___ RECORDS FOR THE EXERCISE
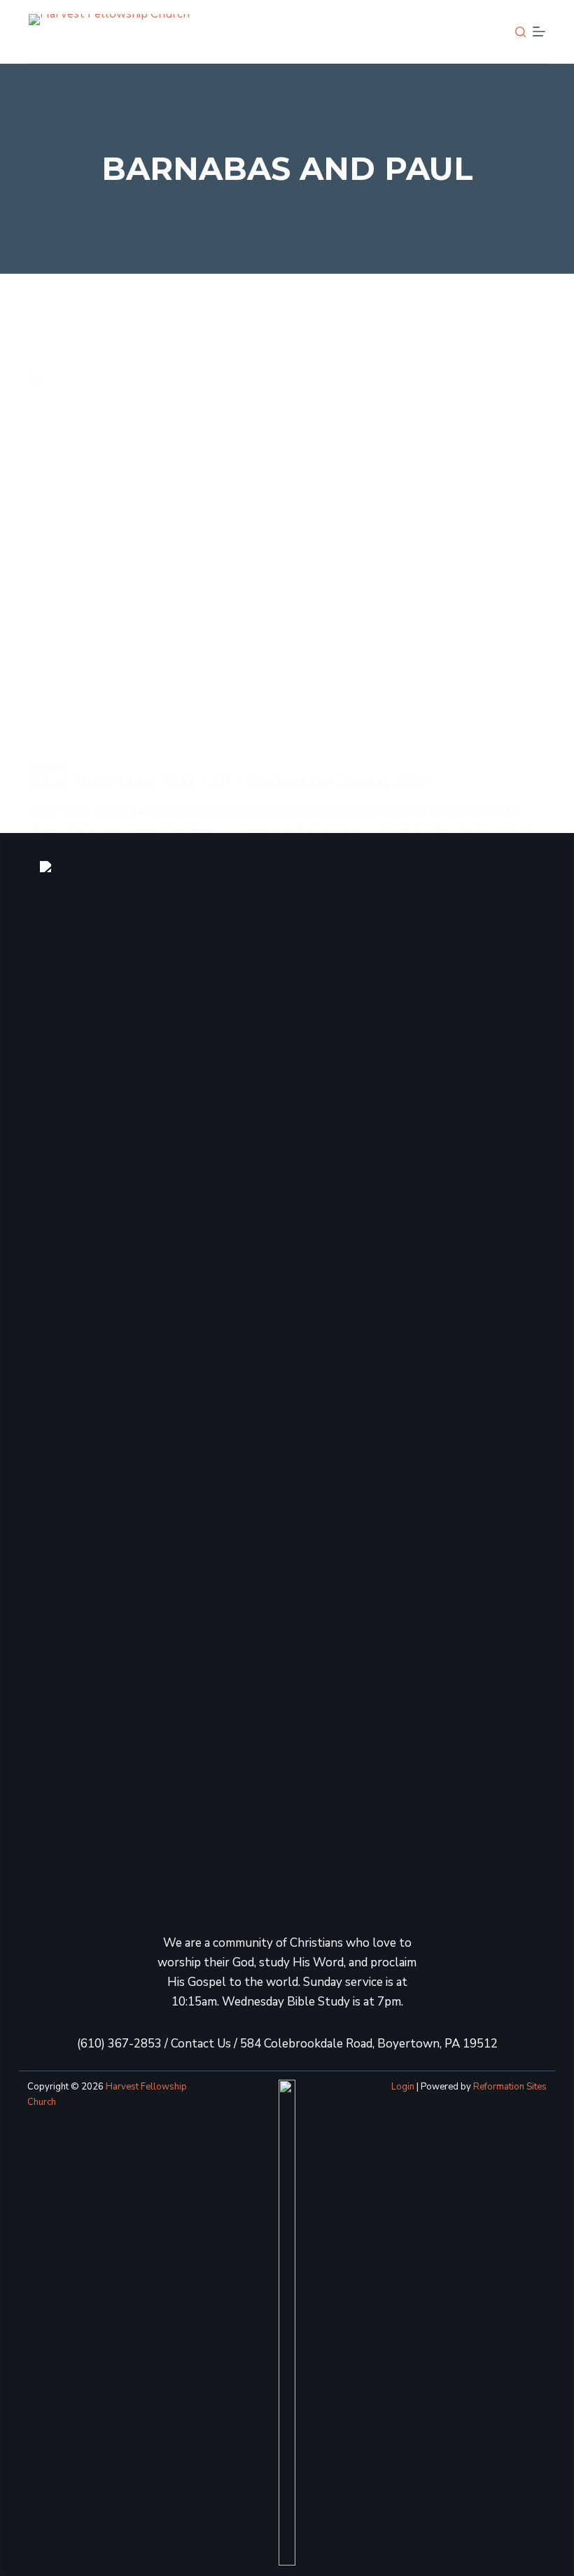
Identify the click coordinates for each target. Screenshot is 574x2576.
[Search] (520, 32)
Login (402, 2086)
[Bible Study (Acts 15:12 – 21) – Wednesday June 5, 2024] (287, 566)
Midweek (49, 765)
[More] (539, 31)
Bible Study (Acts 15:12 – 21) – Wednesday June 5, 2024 (230, 782)
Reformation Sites (510, 2086)
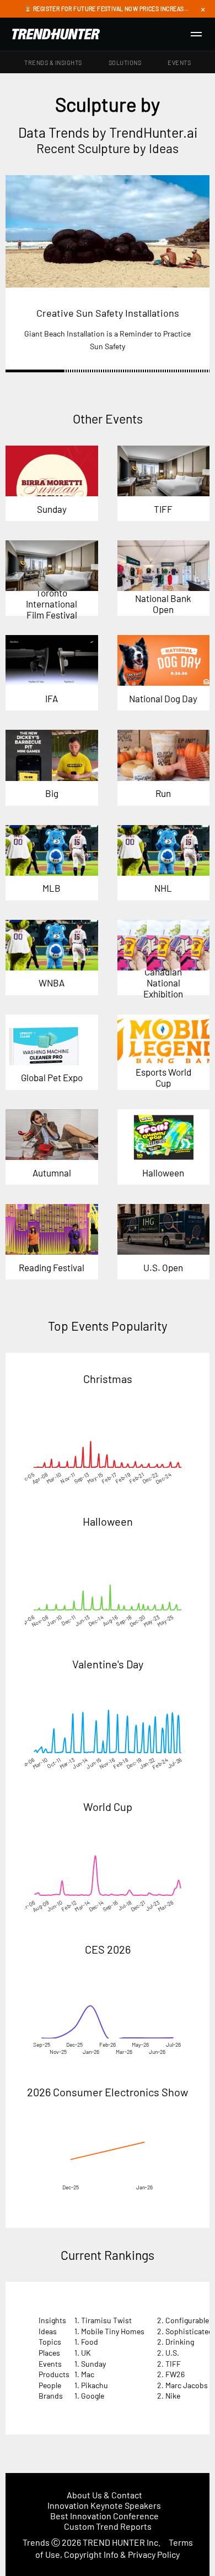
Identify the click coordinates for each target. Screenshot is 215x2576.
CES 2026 (108, 1949)
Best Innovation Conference (104, 2515)
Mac (87, 2374)
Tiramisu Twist (106, 2320)
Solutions (125, 62)
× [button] (203, 8)
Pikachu (94, 2385)
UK (86, 2352)
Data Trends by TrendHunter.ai (107, 132)
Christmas (107, 1378)
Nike (172, 2395)
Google (92, 2395)
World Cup (107, 1806)
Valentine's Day (107, 1664)
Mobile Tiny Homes (112, 2331)
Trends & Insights (53, 62)
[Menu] (196, 34)
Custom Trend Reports (108, 2526)
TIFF (173, 2363)
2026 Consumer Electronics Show (107, 2091)
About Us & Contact (104, 2495)
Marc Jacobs (186, 2385)
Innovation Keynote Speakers (104, 2505)
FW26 (175, 2374)
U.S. (172, 2352)
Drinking (179, 2341)
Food (89, 2341)
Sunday (93, 2363)
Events (179, 62)
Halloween (108, 1521)
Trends (36, 2542)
______
Your answer must restate the entries word for word and contain no pictures.

Identify the click coordinates for each target. Screenshot is 574x2576.
[Search] (520, 32)
Login (402, 2086)
[Bible Study (Acts 15:12 – 21) – Wednesday June 5, 2024] (287, 566)
Midweek (49, 765)
[More] (539, 31)
Bible Study (Acts 15:12 – 21) – Wednesday June 5, 2024 (230, 782)
Reformation Sites (510, 2086)
Identify the click coordinates for each target. Screenshot is 215x2576.
CES 2026 (108, 1949)
Best Innovation Conference (104, 2515)
Mac (87, 2374)
Tiramisu Twist (106, 2320)
Solutions (125, 62)
× [button] (203, 8)
Pikachu (94, 2385)
UK (86, 2352)
Data Trends by TrendHunter.ai (107, 132)
Christmas (107, 1378)
Nike (172, 2395)
Google (92, 2395)
World Cup (107, 1806)
Valentine's Day (107, 1664)
Mobile Tiny Homes (112, 2331)
Trends & Insights (53, 62)
[Menu] (196, 34)
Custom Trend Reports (108, 2526)
TIFF (173, 2363)
2026 Consumer Electronics Show (107, 2091)
About Us & Contact (104, 2495)
Marc Jacobs (186, 2385)
Innovation Keynote Speakers (104, 2505)
FW26 (175, 2374)
U.S. (172, 2352)
Drinking (179, 2341)
Food (89, 2341)
Sunday (93, 2363)
Events (179, 62)
Halloween (108, 1521)
Trends (36, 2542)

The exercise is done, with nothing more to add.